■ **Task to complete**
The range starts at the line containing "Ver producto (88, 1370)" and ends at the last line of the records below. Reproduce those lines exactly.

■ **Listed records**
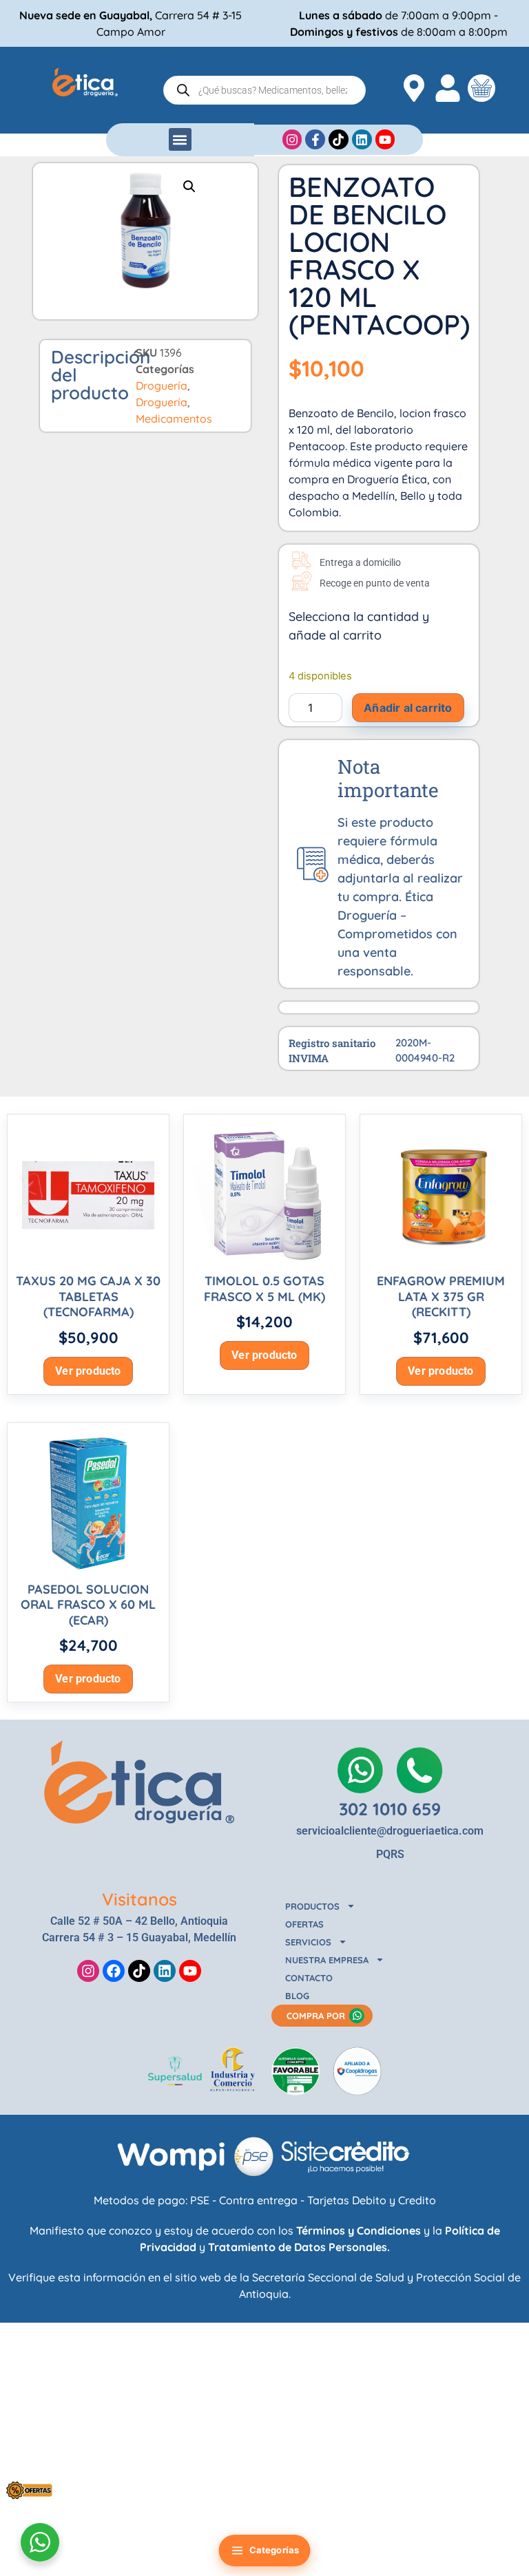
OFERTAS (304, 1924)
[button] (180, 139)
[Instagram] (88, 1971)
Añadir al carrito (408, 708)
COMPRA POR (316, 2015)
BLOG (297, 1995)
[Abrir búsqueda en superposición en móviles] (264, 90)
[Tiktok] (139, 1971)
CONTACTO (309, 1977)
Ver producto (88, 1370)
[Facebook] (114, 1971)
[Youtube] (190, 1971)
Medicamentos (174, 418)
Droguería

■ **Output**
Ver producto (88, 1370)
[Facebook] (114, 1971)
[Youtube] (190, 1971)
Medicamentos (174, 418)
Droguería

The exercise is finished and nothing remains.